Isso quer dizer que não necessitamos do Espiritismo?

Moralmente falando, se nós soubéssemos aplicar todas as lições já apresentadas até hoje, sequer estaríamos falando disso agora. Mas não é assim que o progresso espiritual acontece – a solavancos. Ele é lento e gradual e, pelo que sabemos, é assim por toda a parte do Universo. Portanto, a Ciência Espírita, que, no limite, é a ciência da Criação, é parte necessária de nosso progresso, pois o conhecimento desenvolve a moral.

Vamos analisar de forma um pouco mais crítica, o conteúdo dessa mensagem. Chamou muito nossa atenção o seguinte trecho:

Quando deixardes que o vosso coração se abra à súplica do primeiro infeliz que vos estender a mão; quando lhe derdes sem se perguntar se sua miséria é fingida ou se seu mal tem um vício como causa; quando deixardes toda a justiça nas mãos de Deus; quando deixardes a cargo do Criador o castigo de todas as falsas misérias; enfim, quando praticardes a caridade pelo só prazer que ela proporciona, sem questionardes a sua utilidade, então sereis os filhos que Deus amará e que chamará para si.

Esse Espírito, que segue dizendo se felicitar pelo início de um movimento (Sociedade de São Vicente de Paulo), movimento esse muito importante e necessário, dá a entender que devemos atender a qualquer súplica, sem verificar se é algo fingido ou não. Em realidade, será que podemos e devemos fazer isso, principalmente hoje em dia?

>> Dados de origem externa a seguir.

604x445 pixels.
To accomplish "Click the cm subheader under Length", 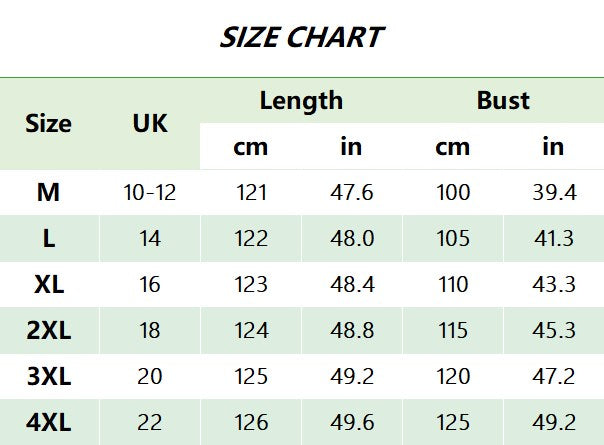I will (x=251, y=147).
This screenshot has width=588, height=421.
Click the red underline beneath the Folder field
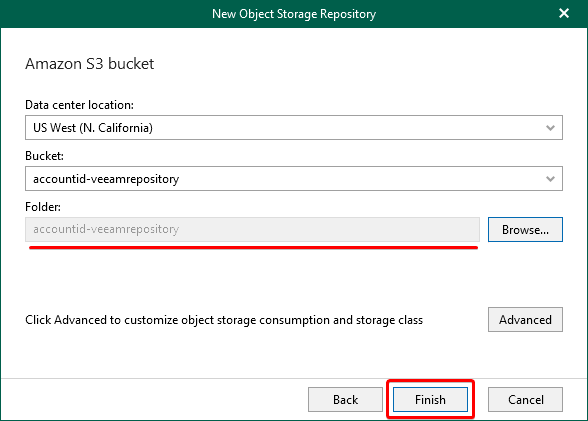pyautogui.click(x=254, y=247)
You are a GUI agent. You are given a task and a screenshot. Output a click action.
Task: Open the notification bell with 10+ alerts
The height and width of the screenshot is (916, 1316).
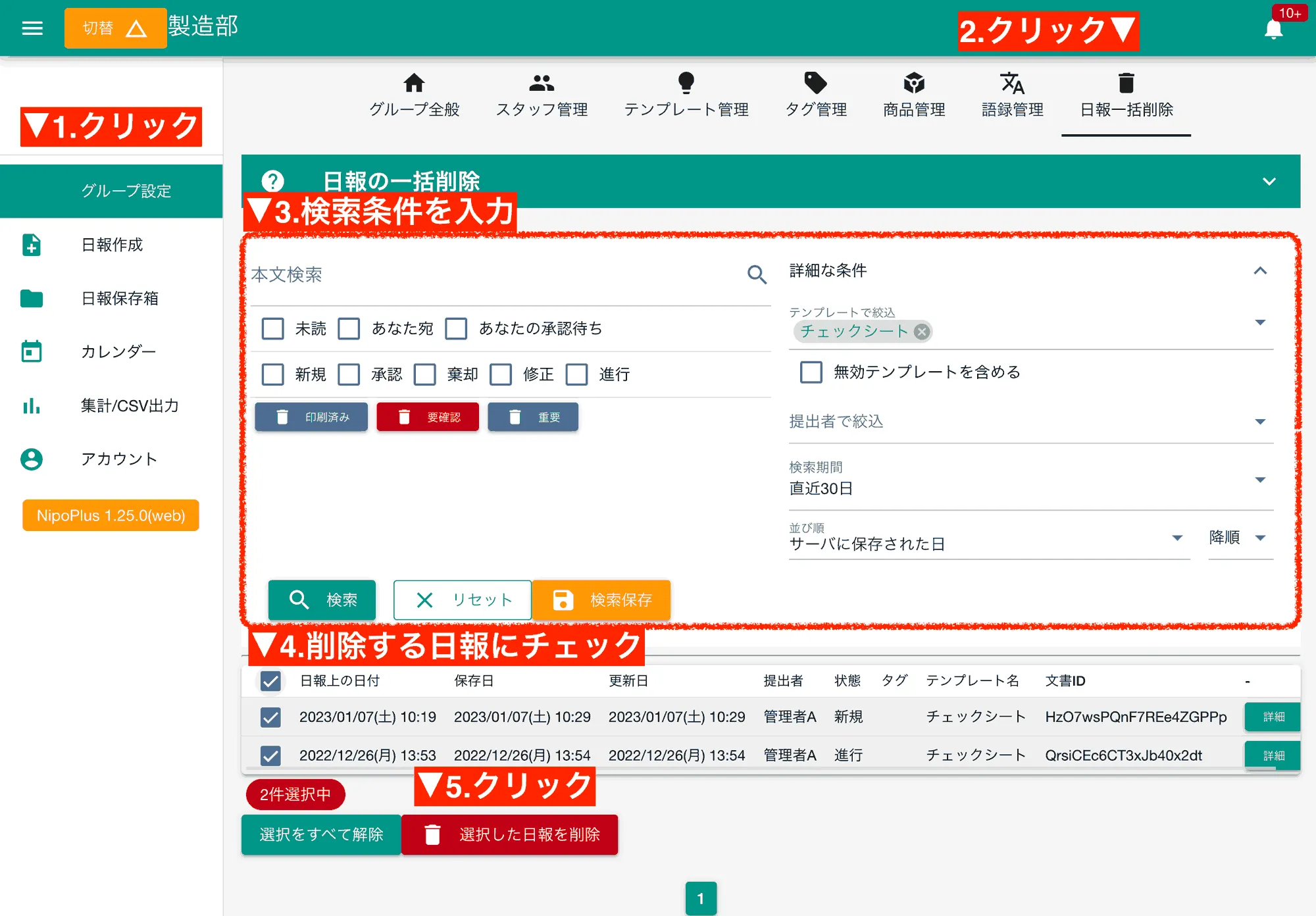(x=1273, y=28)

Não devemos seguir cegamente qualquer Espírito, sobretudo quando não faz sentido à nossa própria razão. Mas Kardec vem ao nosso socorro:

Continuando a conversa com S. Vicente de Paulo, através da psicografia de um médium assistente, Kardec informa-se de que, nesse trecho anterior, esse Espírito fala especificamente da esmola. O professor então pergunta:

“[…] parece-nos que dar sem discernimento àqueles que não necessitam ou que poderiam ganhar a vida por um trabalho honesto, é encorajar o vício e a preguiça. Se os preguiçosos achassem facilmente aberta a bolsa alheia, multiplicar-se-iam ao infinito, em prejuízo dos verdadeiramente necessitados”

S.V.P. responde:

Podeis identificar os que podem trabalhar e então a caridade vos obriga a tudo fazer para lhes proporcionar trabalho. Entretanto, também há pobres mentirosos, que sabem muito bem simular misérias que não padecem. Esses é que devem ser deixados à justiça de Deus.”

Kardec continua com algumas questões de interesse:

6. ─ Disse Jesus: “Que a vossa mão direita não saiba o que faz a esquerda.” Têm algum mérito aqueles que dão por ostentação? ─ Têm apenas o mérito do orgulho, pelo qual serão punidos.

7. ─ A caridade cristã, na sua mais larga acepção, não compreende também a doçura, a benevolência e a indulgência para com as fraquezas alheias? ─ Fazei como Jesus. Ele vos disse tudo isso. Escutai-o mais do que nunca.

8. ─ É bem entendida a caridade, quando exclusiva entre as criaturas da mesma opinião ou do mesmo partido? ─ Não. É sobretudo o espírito de seita e de partido que deve ser abolido, porquanto todos os homens são irmãos. É sobre isso que concentramos os nossos esforços.

9. ─ Admitamos que uma pessoa veja dois homens em perigo, mas não possa salvar senão um. Um é seu amigo e o outro, inimigo. A quem deve salvar? ─ Deve salvar o amigo, pois esse amigo poderia acusá-lo de não lhe ter amizade. Quanto ao outro, Deus há de tomar conta.

Foi consenso que essa ultima pergunta (9.) nos pareceu estranha, mas ela deve ter uma razão de ser para aquele momento.